6. ¿Por qué se necesitan terapia y espiritualidad mutuamente?
Desde la perspectiva de las tradiciones contemplativas orientales, el ego es una ilusión, otro mecanismo de defensa más que nos impide ver la realidad del Ser – en el budismo Zen hasta se llega a veces a afirmar que hay que “matar al yo” para trascenderlo. Por lo contrario desde el punto de vista de la psicoterapia occidental, la tarea principal es la sanación del yo y la realización de la autonomía personal sin necesidad de recurrir a ningún más allá. Entendemos sin embargo que tanto un extremo como otro no llegan a cubrir las necesidades integrativas – de cuerpo, corazón, mente y espíritu – nuestras y de nuestros clientes en los tiempos que vivimos.

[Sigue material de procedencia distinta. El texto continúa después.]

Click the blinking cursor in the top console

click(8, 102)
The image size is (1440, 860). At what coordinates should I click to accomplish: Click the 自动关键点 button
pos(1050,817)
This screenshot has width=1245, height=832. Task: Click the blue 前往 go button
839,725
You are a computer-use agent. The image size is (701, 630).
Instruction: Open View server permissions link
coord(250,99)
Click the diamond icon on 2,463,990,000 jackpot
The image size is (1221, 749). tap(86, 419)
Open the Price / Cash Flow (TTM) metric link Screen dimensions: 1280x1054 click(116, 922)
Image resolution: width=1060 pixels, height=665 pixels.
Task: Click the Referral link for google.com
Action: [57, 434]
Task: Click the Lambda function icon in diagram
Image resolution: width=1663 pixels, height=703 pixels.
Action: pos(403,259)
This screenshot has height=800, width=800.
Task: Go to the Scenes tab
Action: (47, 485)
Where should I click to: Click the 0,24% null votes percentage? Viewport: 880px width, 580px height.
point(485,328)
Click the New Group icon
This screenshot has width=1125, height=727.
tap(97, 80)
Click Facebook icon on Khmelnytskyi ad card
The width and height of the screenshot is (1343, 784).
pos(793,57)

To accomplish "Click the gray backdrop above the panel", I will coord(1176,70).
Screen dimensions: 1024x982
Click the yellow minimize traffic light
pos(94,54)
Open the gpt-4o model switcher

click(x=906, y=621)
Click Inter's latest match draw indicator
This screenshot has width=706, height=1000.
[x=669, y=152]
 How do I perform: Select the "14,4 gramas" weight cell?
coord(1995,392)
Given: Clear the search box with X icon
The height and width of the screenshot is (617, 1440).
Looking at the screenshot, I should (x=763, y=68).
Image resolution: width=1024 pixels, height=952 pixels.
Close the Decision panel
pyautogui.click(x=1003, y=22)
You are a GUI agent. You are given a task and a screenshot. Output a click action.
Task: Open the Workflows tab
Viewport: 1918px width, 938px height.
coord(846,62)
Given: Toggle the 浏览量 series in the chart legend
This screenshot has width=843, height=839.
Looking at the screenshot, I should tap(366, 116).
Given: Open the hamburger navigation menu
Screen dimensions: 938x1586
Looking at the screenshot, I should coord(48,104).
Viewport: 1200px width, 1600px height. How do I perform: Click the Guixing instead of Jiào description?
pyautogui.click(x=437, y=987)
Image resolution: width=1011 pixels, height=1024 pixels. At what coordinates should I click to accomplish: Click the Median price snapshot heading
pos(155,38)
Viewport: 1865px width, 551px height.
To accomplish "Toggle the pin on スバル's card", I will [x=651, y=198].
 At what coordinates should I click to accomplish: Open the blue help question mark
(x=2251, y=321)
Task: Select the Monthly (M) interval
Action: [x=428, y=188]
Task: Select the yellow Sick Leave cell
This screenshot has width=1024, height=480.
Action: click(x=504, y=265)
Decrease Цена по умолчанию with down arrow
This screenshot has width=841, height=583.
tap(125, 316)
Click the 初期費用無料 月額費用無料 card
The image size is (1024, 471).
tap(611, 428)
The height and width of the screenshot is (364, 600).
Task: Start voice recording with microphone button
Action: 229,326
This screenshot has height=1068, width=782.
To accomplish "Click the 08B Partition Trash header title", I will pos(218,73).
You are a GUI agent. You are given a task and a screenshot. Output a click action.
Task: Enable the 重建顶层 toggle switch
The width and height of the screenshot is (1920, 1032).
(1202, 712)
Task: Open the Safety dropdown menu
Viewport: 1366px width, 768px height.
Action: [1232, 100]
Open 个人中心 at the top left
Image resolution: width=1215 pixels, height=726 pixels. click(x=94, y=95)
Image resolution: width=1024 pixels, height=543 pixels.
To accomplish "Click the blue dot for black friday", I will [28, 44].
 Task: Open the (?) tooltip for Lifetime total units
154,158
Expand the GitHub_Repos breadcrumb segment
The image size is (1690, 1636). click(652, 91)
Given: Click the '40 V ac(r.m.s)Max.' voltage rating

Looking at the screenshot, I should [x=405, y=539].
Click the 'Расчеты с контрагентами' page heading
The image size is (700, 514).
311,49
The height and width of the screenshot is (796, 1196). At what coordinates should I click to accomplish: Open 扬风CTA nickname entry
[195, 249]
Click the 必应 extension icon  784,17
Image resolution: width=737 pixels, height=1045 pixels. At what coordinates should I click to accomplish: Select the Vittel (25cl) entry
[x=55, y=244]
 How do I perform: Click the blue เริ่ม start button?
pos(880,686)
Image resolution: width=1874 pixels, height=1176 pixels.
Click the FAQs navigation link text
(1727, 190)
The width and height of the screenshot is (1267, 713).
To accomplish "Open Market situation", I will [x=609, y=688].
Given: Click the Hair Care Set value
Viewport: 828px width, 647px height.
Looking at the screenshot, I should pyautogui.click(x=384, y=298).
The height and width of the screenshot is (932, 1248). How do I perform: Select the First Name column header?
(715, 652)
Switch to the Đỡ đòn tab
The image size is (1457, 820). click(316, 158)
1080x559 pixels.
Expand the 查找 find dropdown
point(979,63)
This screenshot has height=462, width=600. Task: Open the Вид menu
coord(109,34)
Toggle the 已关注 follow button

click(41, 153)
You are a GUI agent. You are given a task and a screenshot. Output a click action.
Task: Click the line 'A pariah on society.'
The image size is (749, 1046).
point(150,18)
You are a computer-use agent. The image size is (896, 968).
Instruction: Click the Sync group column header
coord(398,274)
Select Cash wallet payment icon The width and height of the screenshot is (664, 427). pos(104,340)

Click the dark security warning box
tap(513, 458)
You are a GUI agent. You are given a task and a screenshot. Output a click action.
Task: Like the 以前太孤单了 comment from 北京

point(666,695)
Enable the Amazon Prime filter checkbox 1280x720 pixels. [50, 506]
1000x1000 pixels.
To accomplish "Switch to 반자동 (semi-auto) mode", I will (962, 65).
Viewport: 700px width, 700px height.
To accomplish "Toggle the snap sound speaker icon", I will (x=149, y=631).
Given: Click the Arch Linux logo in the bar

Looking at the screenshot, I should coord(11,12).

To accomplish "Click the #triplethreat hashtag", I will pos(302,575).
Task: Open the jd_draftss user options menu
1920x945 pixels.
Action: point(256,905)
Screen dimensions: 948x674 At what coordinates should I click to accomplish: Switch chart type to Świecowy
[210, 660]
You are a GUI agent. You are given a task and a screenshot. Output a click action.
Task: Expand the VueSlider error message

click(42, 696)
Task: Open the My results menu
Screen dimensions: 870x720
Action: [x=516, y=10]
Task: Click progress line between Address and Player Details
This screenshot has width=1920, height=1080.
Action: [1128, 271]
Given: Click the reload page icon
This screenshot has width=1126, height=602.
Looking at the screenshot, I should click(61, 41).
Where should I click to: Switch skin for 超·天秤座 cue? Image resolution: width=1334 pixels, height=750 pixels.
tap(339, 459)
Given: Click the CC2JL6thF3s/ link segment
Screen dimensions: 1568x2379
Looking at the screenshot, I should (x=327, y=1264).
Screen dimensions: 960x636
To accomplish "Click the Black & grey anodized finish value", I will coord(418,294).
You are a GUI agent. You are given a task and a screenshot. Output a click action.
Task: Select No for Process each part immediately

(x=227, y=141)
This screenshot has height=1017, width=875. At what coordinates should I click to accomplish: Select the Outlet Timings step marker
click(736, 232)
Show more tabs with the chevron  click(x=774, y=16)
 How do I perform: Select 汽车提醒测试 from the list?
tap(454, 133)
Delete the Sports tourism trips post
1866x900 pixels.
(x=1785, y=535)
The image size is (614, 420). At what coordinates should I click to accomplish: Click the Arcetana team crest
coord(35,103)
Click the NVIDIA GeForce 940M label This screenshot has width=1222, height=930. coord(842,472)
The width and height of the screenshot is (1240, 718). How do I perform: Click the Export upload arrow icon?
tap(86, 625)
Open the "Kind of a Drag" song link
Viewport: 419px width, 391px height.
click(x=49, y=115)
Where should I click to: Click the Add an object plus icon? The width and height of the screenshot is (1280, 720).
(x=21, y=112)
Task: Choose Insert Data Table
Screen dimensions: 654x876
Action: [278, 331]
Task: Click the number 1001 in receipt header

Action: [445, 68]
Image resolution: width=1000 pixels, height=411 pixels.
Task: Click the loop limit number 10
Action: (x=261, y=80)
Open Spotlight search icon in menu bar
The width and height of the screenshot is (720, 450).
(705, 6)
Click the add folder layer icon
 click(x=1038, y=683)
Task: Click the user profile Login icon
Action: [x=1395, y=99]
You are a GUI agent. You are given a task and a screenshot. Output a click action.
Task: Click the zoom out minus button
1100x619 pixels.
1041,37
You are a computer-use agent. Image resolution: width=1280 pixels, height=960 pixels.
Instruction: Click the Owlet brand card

El trabajo terapéutico y el espiritual tocan áreas diferentes de la experiencia humana: la terapia se ocupa de la verdad relativa, los significados personales, y las relaciones interpersonales del cliente mientras el camino espiritual tiene que ver con la aspiración de trascender lo personal, individual, condicionado, para abrirnos a la vacuidad, al vacío fértil, y al misterio. Pero aun así, estas dos áreas pueden entenderse como los dos lados de una misma moneda, diferentes pero indivisibles. Como dice Kavar, la “espiritualidad es trascendente en tanto que abre al individuo la posibilidad de experimentar algo más de lo que es tangiblemente presente en una situación particular. De forma simultánea, la espiritualidad es inmanente en la medida en que también trae al individuo de vuelta a su experiencia sentida […] la espiritualidad funciona como dialéctica entre conceptos intangibles y construcciones más allá del yo, a la vez que permite un sentido mejorado de integración en el interior del yo” (Kavar, 2011, p.8 ).
A nuestro entender, una juiciosa integración de las aportaciones de la psicoterapia y de la espiritualidad también sirve para ayudar a sortear dos obstáculos con los que podemos tropezar en nuestra búsqueda de sanación y realización, a saber, el “cortocircuito terapéutico” y el bypass espiritual.